DIRECTIONS FOR THIS TASK: Rewrite all the records below, replacing "icon" with "button" and changing nothing else. Omit the pictures from your answer.

**** MATERIAL SUPPLIED

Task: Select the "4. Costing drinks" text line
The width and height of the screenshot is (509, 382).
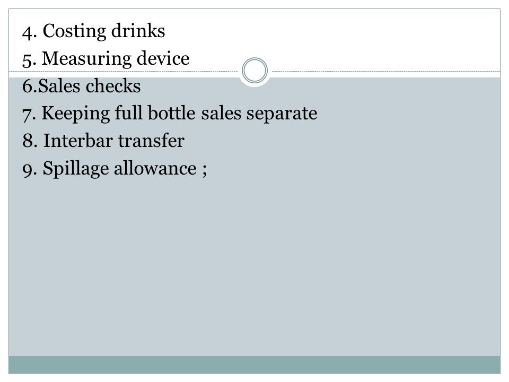Action: tap(93, 31)
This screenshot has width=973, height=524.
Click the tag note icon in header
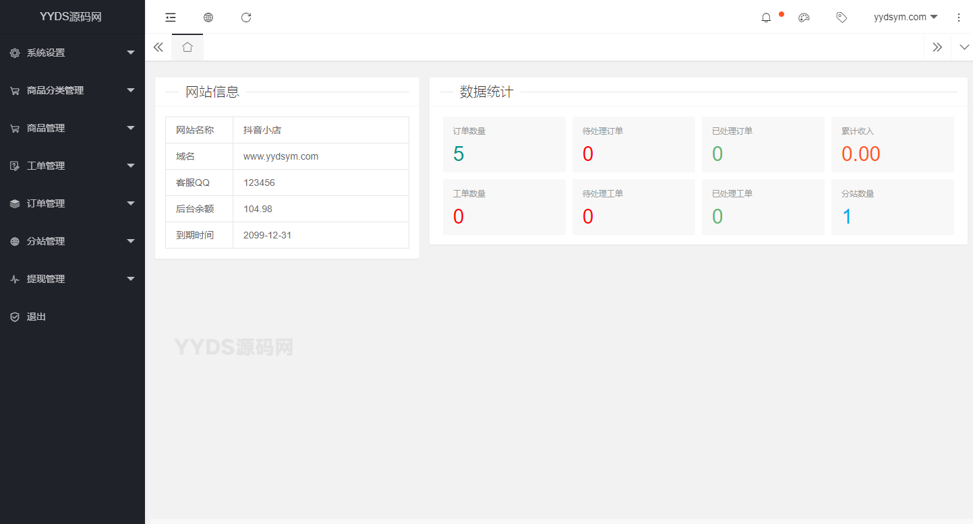tap(842, 18)
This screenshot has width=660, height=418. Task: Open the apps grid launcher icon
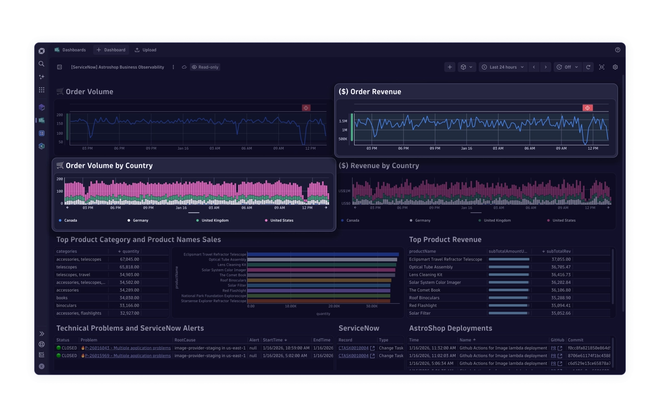coord(42,90)
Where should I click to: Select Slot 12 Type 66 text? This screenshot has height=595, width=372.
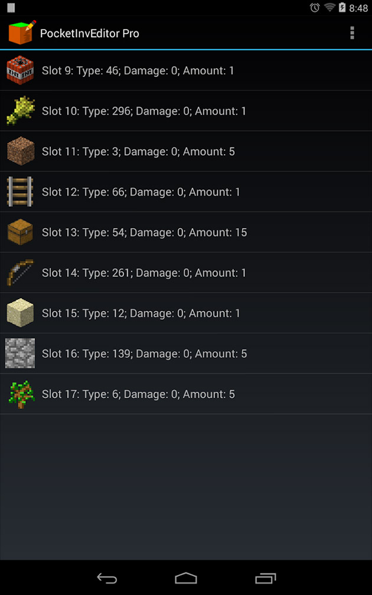click(141, 192)
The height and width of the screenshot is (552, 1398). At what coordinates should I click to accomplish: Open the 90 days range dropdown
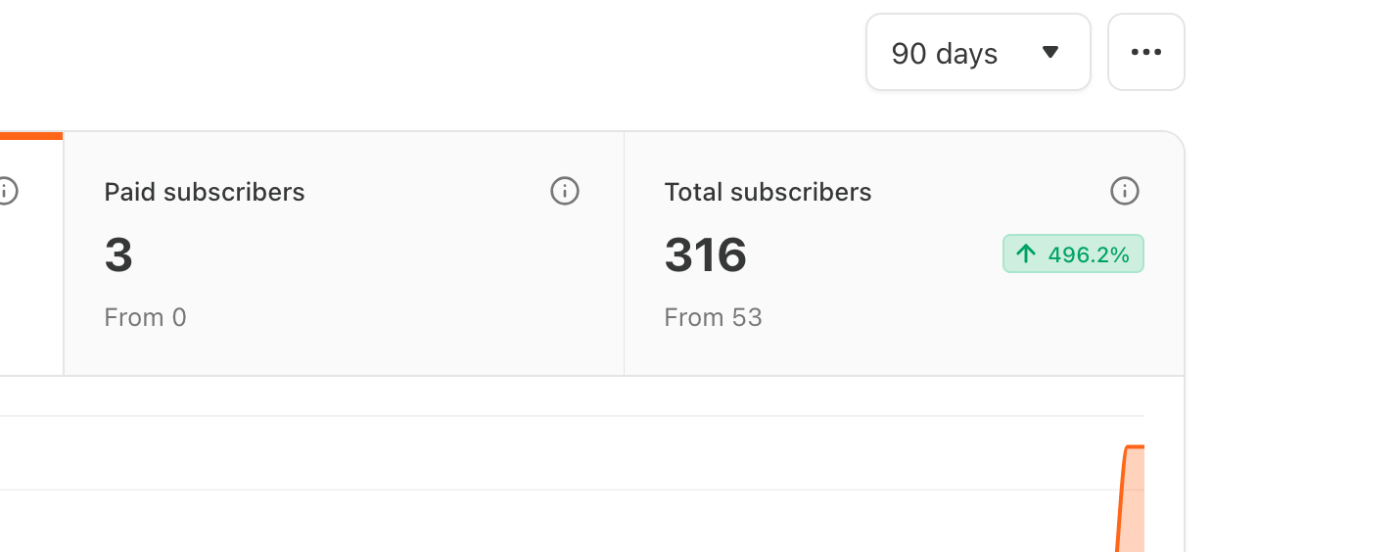point(977,53)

********

RESPONSE TO THE TASK:
Task: Select the "4. Costing drinks" text line
The width and height of the screenshot is (509, 382).
Action: tap(93, 31)
This screenshot has width=973, height=524.
Click the tag note button in header
tap(842, 18)
This screenshot has width=660, height=418. Task: Open the apps grid launcher button
coord(42,90)
Where should I click to: Select Slot 12 Type 66 text? This screenshot has height=595, width=372.
click(141, 192)
The height and width of the screenshot is (552, 1398). At what coordinates should I click to accomplish: Open the 90 days range dropdown
point(977,53)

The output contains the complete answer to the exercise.